Mittelschwaebische Nachrichten
Warum sich die Situation bei der Pflege immer mehr zuspitzt
Mit deutlichen Worten spricht Armin Rieger über die Wurzeln des Übels
Attenhofen Armin Rieger hat ein Buch über sein Herzensthema geschrieben, zudem zahllose Briefe und Petitionen an die Politik. Aber an den Missständen in deutschen Pflegeheimen habe sich bis heute nichts geändert – im Gegenteil: „Mit jedem Gesetz ist es noch schlechter geworden“, beklagte der Augsburger Pflegeheimleiter am Donnerstag bei einer Veranstaltung der Senioren-Union im Attenhofer „Hirsch“.
Wie die Kreisvorsitzende Hildegard Mack sagte, haben sich die CSU-Senioren das Thema Pflege für das nächste Jahr als Schwerpunkt vorgenommen. Ein Thema, das mit der zunehmenden Alterung der Gesellschaft an Bedeutung gewinne. Insbesondere die Altenpflege hat sich aus Sicht von Mack zu einem unmenschlichen, vor allem an betriebswirtschaftlichen Daten orientierten System entwickelt. „Aber wir wollen uns dafür starkmachen, dass die Würde des Menschen auch im Alter noch anerkannt wird“, versprach die Kommunalpolitikerin.
Doch das könnte schwierig werden.

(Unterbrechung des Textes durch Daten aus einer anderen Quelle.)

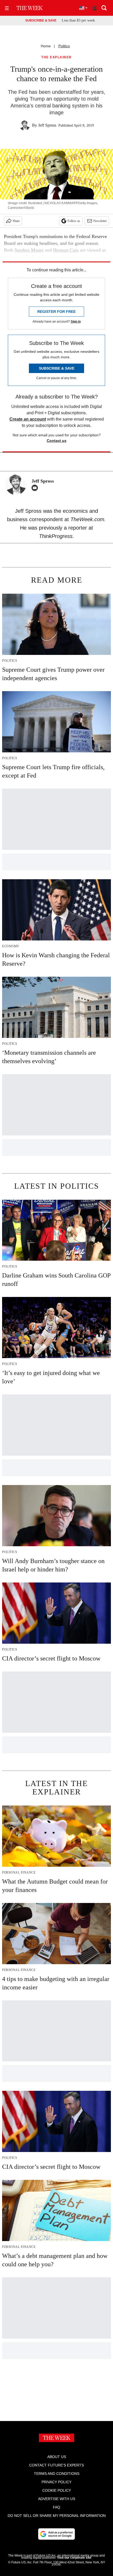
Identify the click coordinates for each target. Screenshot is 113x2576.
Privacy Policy (56, 2482)
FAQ (56, 2507)
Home (46, 46)
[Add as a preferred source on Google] (56, 2534)
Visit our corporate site (74, 2557)
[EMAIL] (36, 487)
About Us (56, 2457)
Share (16, 221)
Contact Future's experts (56, 2465)
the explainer (56, 57)
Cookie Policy (56, 2490)
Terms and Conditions (56, 2473)
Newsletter (100, 221)
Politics (64, 46)
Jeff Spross (47, 125)
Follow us (74, 221)
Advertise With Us (56, 2499)
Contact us (56, 440)
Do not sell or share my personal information (57, 2515)
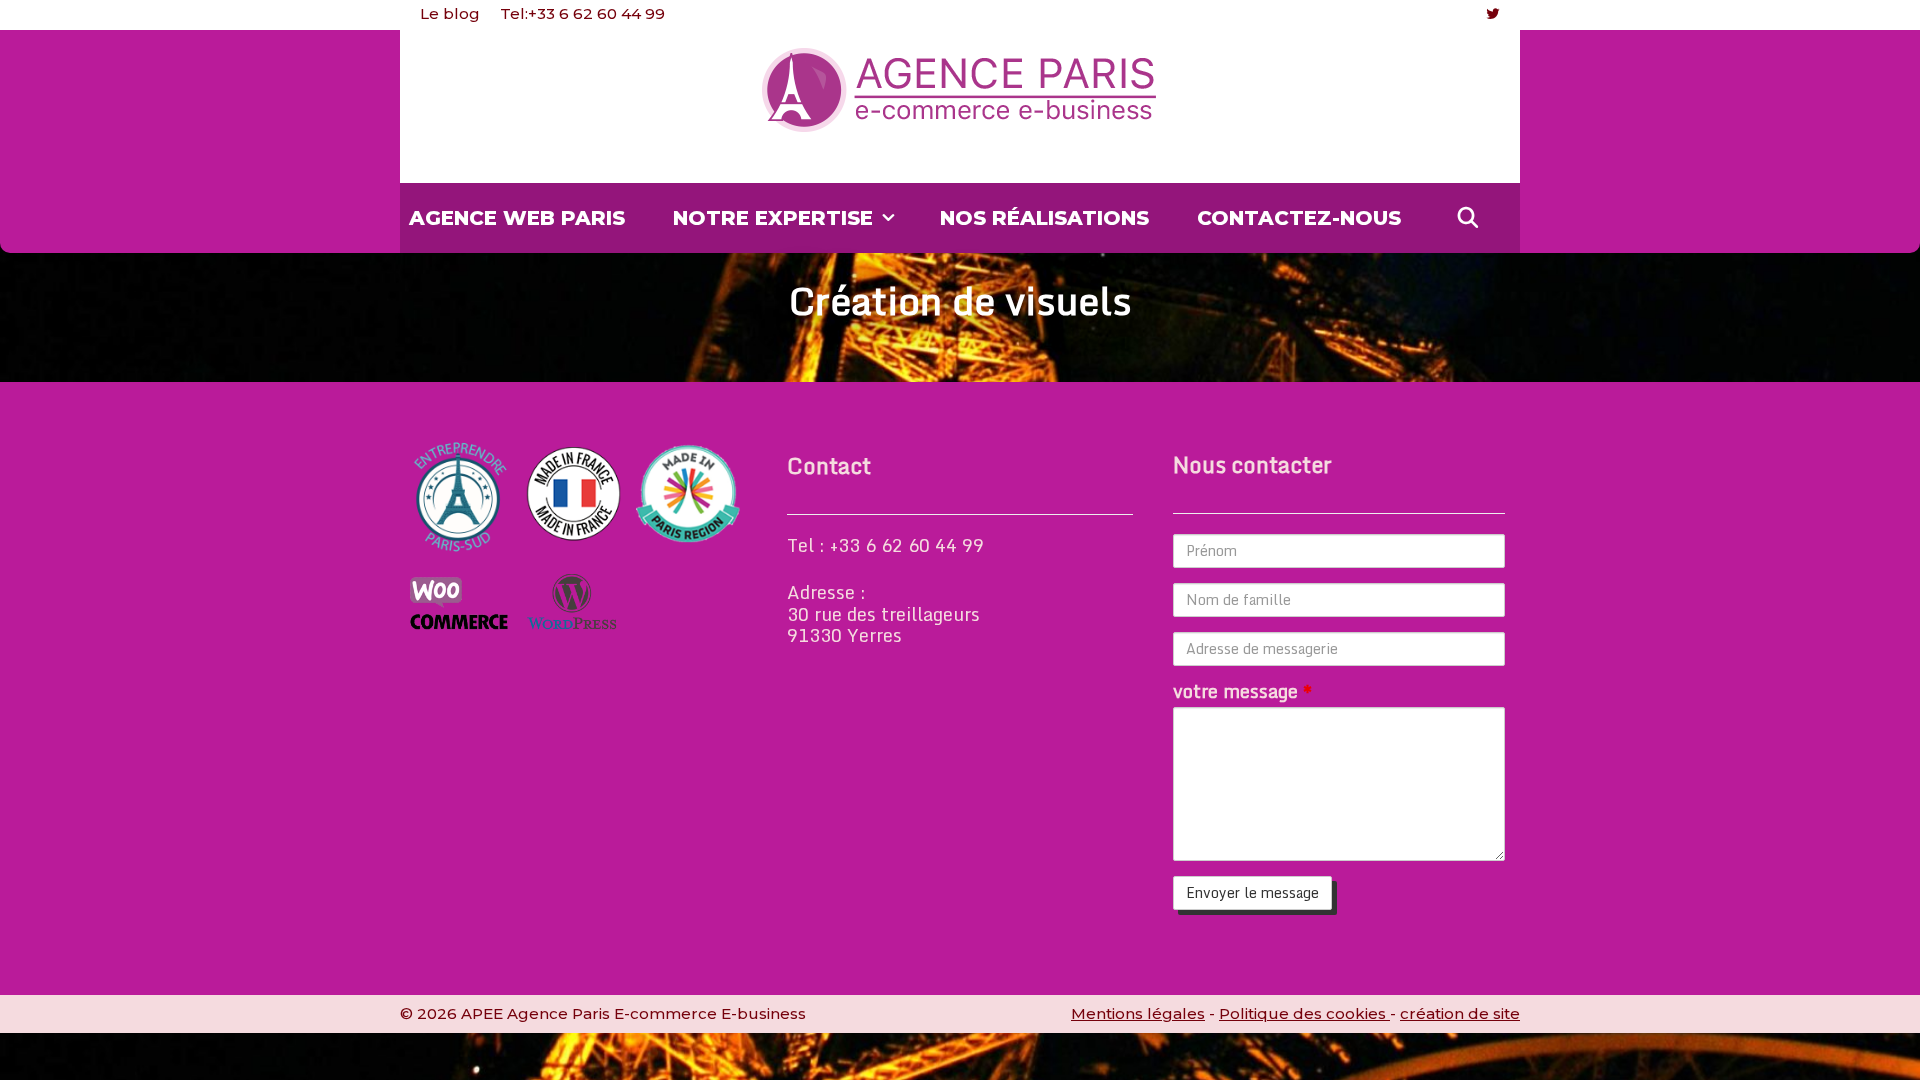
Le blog (450, 13)
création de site (1460, 1013)
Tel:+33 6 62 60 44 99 (582, 13)
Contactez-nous (1299, 218)
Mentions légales (1138, 1013)
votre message (1242, 692)
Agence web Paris (517, 218)
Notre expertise (773, 218)
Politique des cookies (1304, 1013)
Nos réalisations (1044, 218)
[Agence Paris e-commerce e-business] (960, 90)
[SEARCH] (1468, 218)
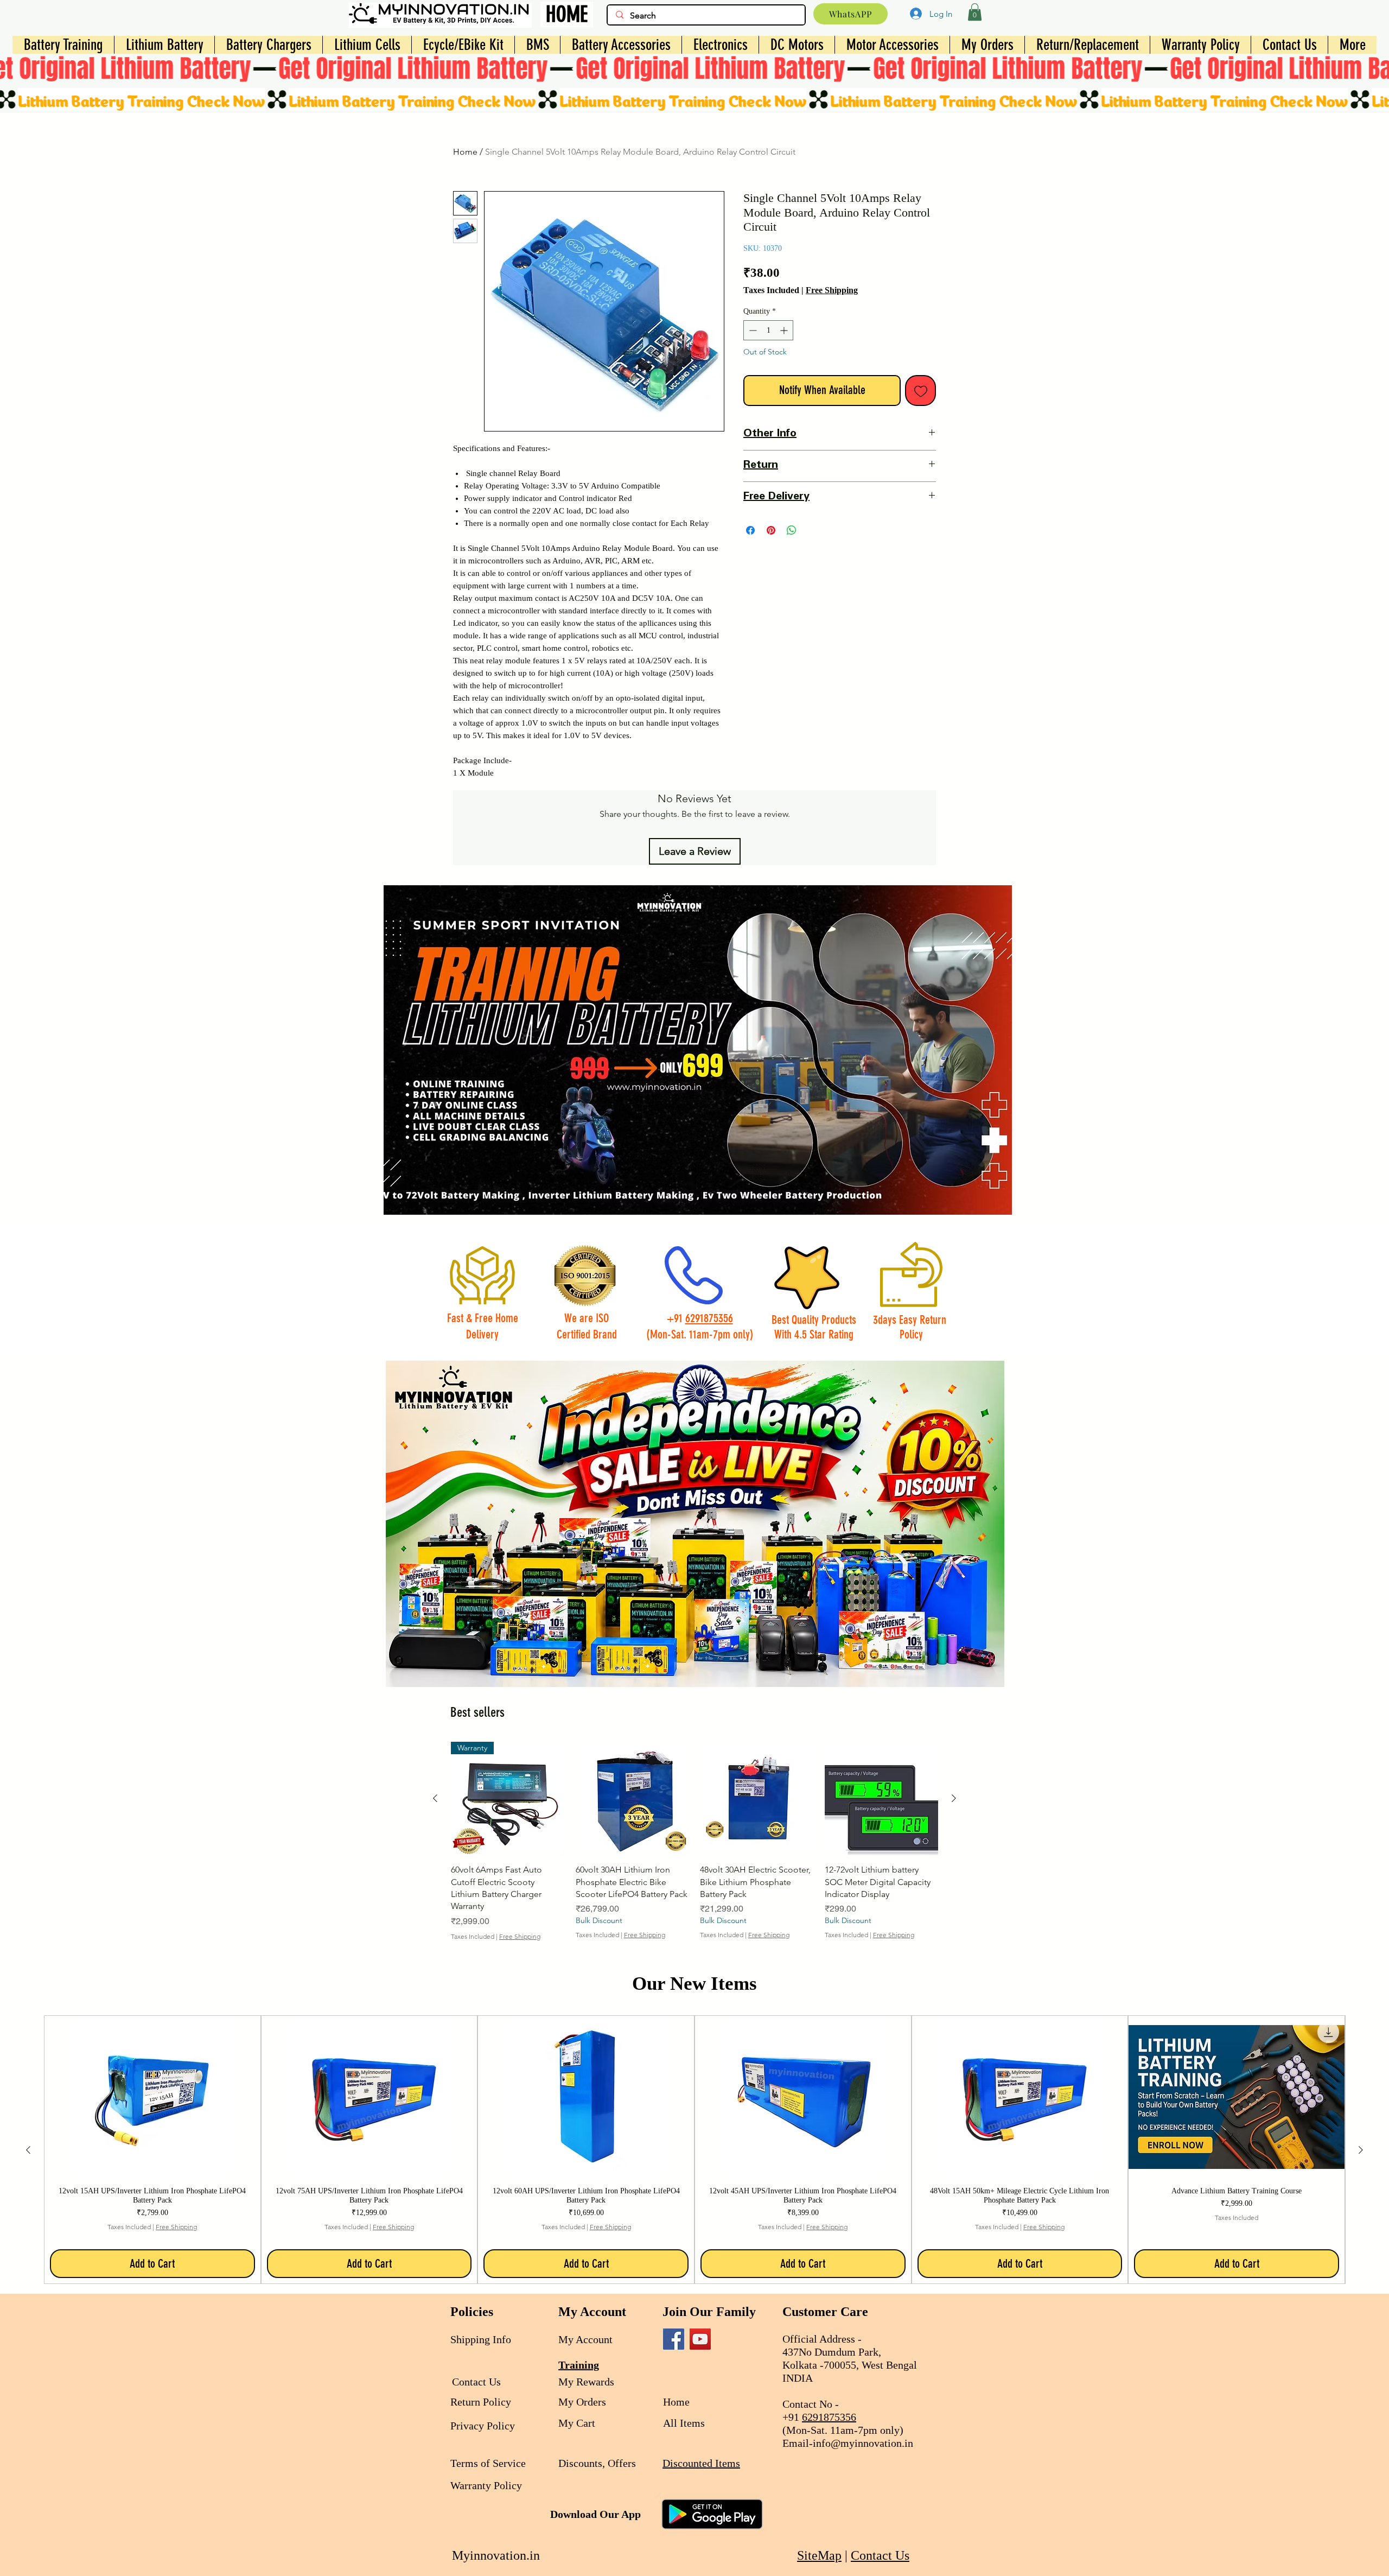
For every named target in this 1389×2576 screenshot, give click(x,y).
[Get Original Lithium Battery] (694, 69)
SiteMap (819, 2555)
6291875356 (709, 1318)
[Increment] (785, 330)
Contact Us (880, 2555)
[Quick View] (633, 1799)
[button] (974, 12)
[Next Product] (953, 1798)
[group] (694, 1847)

Rieger, 59, von der Kriminalpolizei über die Immobilienbranche eher zufällig zu seiner heutigen Mission gekommen, kämpft seit Jahren gegen das „charakterlose und menschenverachtende System Pflegedienst“an. Ohne Erfolg. Dabei kennt er die Symptome und benennt die Ursachen, mitunter schonungslos. Was ihm in den Medien das Etikett „Pflegerebell“eingebracht hat.
Über die Zustände in vielen Pfle- geheimen waren sich der Referent und gut ein halbes Dutzend Pflegekräfte im Publikum in ihrer sehr lebhaften Diskussion weitgehend einig. Zu wenig und überlastetes Personal, oft schlechtes und unzureichendes Essen, mangelnde Zuwendung, nicht selten auch ein zumeist vermeidbares Wundliegen. Letzteres ist aus Riegers Sicht Körperverletzung – „eigentlich ein Fall für den Staatsanwalt“, wie er sagte.
Ausführlich widmete sich der Kritiker den Ursachen der Misere. Die resultiere hauptsächlich aus dem Gewinnstreben der jeweiligen Träger. Die simple Formel: „Gute Pflege bringt wenig Gewinn, schlechte bedeutet viel Gewinn.“Rieger zufolge erzielen die großen, börsennotierten Pflegeheim-Konzerne mitunter Beträge in dreistelliger Millionenhöhe. „Die gleichen Strukturen finden sich jedoch auch in den großen Wohlfahrtsverbänden.“Dort würden Gewinne bevor- zugt durch die Ausgliederung von bestimmten Leistungen erzielt, der Küche etwa oder des Putzdienstes.
Wer aber ist letztlich für die Entwicklung verantwortlich? Rieger ist der Meinung: Weder Träger noch Heimleiter oder das Personal. „Die Politik hat es in der Hand, das System zu kippen, aber alle Koalitionen verhielten sich in den vergangenen 15 bis 20 Jahren teilweise wie eine Hure im Bett der Heimbetreiber“, sagte er. Deshalb sei er parteiübergreifend wütend auf die Politik, vor allem wegen unzulänglicher Gesetze.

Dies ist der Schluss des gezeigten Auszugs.